日本人は、仲間のためにがんばる

「江戸時代の日本人は儒教を輸入して勉強したから、日本人は今でも儒教の考え方に染まっているはずだ」と思う方がいるかもしれません。しかしこれは思い違いで、日本人は儒教を理解していません。

儒教は、孝(血縁関係を大事にする)を、忠(組織の中での自分の役目を果たす)よりも優先します。例えば、軍隊を指揮して敵と戦っている最中の有能な司令官に、郷里から親が亡くなったという知らせが届いたとします。

この司令官はすぐさま皇帝に休暇願を出して郷里に帰り、孝の道徳に従って3年間の喪に服さなければなりません。

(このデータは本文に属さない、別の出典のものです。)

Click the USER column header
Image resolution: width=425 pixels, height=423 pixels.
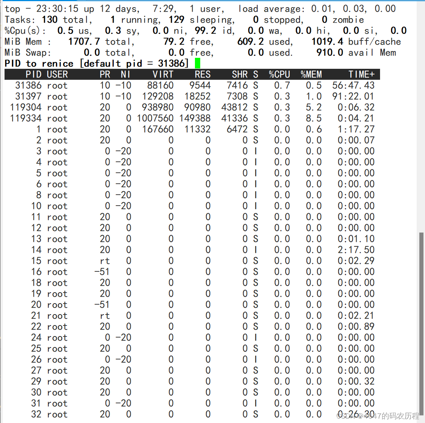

もしもこの司令官が忠を優先して軍隊を指揮し続けたら、「とんでもない親不孝者だ」と烙印を押されて、失脚してしまうでしょう。皇帝も休暇願を受理せざるを得ないのです。

これが日本だったら、せいぜい3日ぐらいしか休暇は許されないでしょう。それ以前に司令官自身が休暇を願い出ずに、軍隊を指揮し続けると思います。このことからも分かるように、日本人は儒教の根本原理である「孝」を理解していません。

明治天皇は、「教育勅語」を出して国民に道徳の基本を示されました。抄訳を下記します。

朕おもうに我が皇祖皇宗国をはじめること宏遠に德を樹てること深厚なり。我が臣民よく忠によく孝に億兆心を一にして世世その美をなせるは、これ我が国体の精華にして教育の淵源また実にこれに存す・・・
なんじ臣民父母に孝に兄弟に友に夫婦相和し朋友相信じ恭倹己れを持し、・・・
一旦緩急あれば義勇公に奉じ以って天壤無窮の皇運を扶翼すべし。

平時には、家族や友人とそれぞれの関係を大事にして暮らせばいいのですが、戦争の時は(一旦緩急あれば)、仲間を守るために兵役の義務を果たしなさいと教えています。孝よりも忠を優先しているわけで、教育勅語は日本人の常識的な道徳を説いています。

「教育勅語は儒教道徳を説いているから、保守反動の思想だ」とまったく見当はずれの批判をする人がいます。儒教思想ならば、真正面から「孝より忠を優先せよ」とは言いません。

多くの支那人移民が日本に永住するということは、「自分のことよりも仲間のために、役目を果たさなければならない」と考えている日本人の中に、「みんなのため働くのはまっぴらで、自分を優先するのだ」と考える支那人が混じる、ということです。